The signs and symptoms of multiple sclerosis can vary widely depending on which nerves are affected. If you’re a young person and are feeling some of these symptoms and there’s no rational explanation for their appearance, it’s definitely worth consulting a doctor.

Some of the most common initial symptoms of MS include walking and balance problems, vision problems (including double vision or blurred eyesight), dizziness and vertigo, and muscle problems that can be as severe as paralysis or as mild as spasticity and a sudden lack of coordination.

Some other common symptoms include:

  • Numbness;
  • Tingling and electric-shock sensations in the neck;
  • Slurred speech;
  • Erectile dysfunction;
  • Tremors, and;
  • Incontinence.

Fatigue is another symptom that’s often present in the early stages of MS. Because these symptoms come and go, it’s easy to attribute them to mild illness, stress, or lack of sleep. Symptoms of MS can vary widely depending on which nerves are affected. Changes in body temperature which can occur as a result of extreme weather or fever can also temporarily increase the severity of symptoms.

As the diseases progresses, 60 to 70 percent of patients will move from the relapsing-remitting phase to secondary-progressive MS, where their symptoms get worse and more frequent. One hallmark of the secondary-progressive phase is mobility issues, which can affect a person’s ability to get around independently.
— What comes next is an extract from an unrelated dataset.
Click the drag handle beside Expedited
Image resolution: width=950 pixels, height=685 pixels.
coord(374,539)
Many people with MS experience mental health-related illnesses like depression and anxiety. MS-related depression has just started to get the attention it deserves from clinicians and therapists, which is remarkable considering that more than 50 percent of patients with MS will also be diagnosed with depression. Different research has labeled MS-related depression as both a symptom of the disease itself and a reaction to the effect that other symptoms have on patients. It’s especially important for MS patients to receive mental health support, so they can focus their energy and attention on mitigating symptoms and maintaining a positive outlook.

If you’ve been experiencing any of these symptoms, it’s important to consult a doctor right away. You’ll likely be referred to a neurologist because it’s quite difficult to diagnose MS. The neurologist will use a mix of tests include blood tests, MRIs, and lumbar puncture tests to rule out related diseases. They may also order a brain scan called an evoked potentials test, which helps them see what’s happening to the electrical signals in your brain.
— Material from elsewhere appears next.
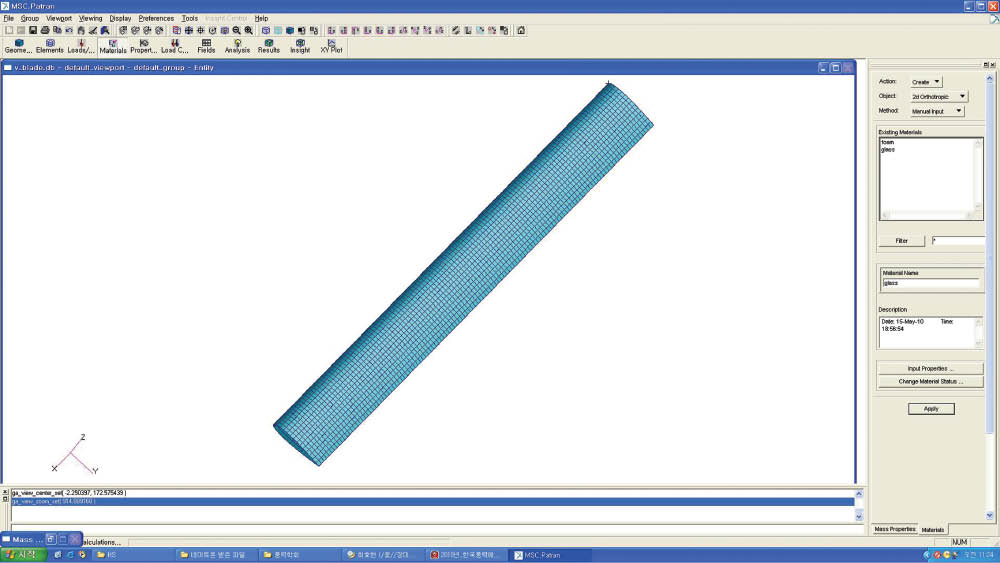
Task: Click the Material Name input field
Action: (x=930, y=283)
What to Do After Diagnosis

After your doctor has analyzed the results of your tests, they will start to formulate a treatment plan with the goal of improving your symptoms and increasing the length of your remission periods. With the right medication, many people with relapsing-remitting MS are able to go years without experiencing a relapse. Many of these progression-modifying medications come with significant side effects, so it’s worth working with your doctor to find the right one.

If severe symptoms are interfering with your life and health, your doctor may be able to give you a steroid IV or do a plasma exchange, which offers temporary relief.

In addition to using medications to improve symptoms and minimize complications, it’s also recommended that patients do their best to stay active and keep their diet and lifestyle as healthy as possible. Physical therapy may be useful if you’re experiencing mobility or gait issues.

Many people feel that a diagnosis of MS is a death sentence, but there are lots of ways that you can treat the disease while still living an active, full life. Consistent communication with your doctor and health care team is key to improving your symptoms, and decreasing their frequency.